Every entry below must be repeated exactly; skip the pictures.

=== SOURCE DATA ===

+ + + + +

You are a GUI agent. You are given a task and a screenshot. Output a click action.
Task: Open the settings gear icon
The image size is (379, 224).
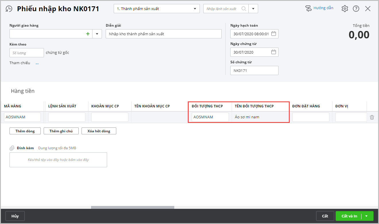(x=345, y=9)
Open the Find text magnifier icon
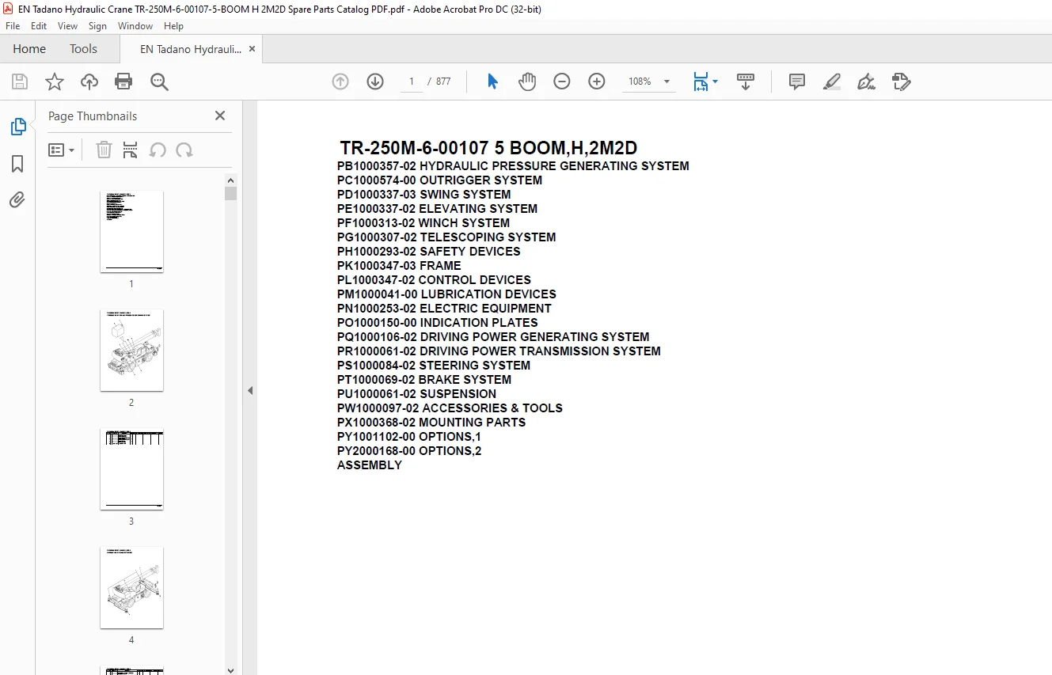This screenshot has width=1052, height=675. (159, 82)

+ + + + +

=== ANSWER FOR THIS EXERCISE ===
You are a GUI agent. You are given a task and a screenshot. Output a click action.
Task: Open the settings gear icon
The image size is (379, 224).
(x=345, y=9)
Open the Find text magnifier icon
This screenshot has width=1052, height=675. (159, 82)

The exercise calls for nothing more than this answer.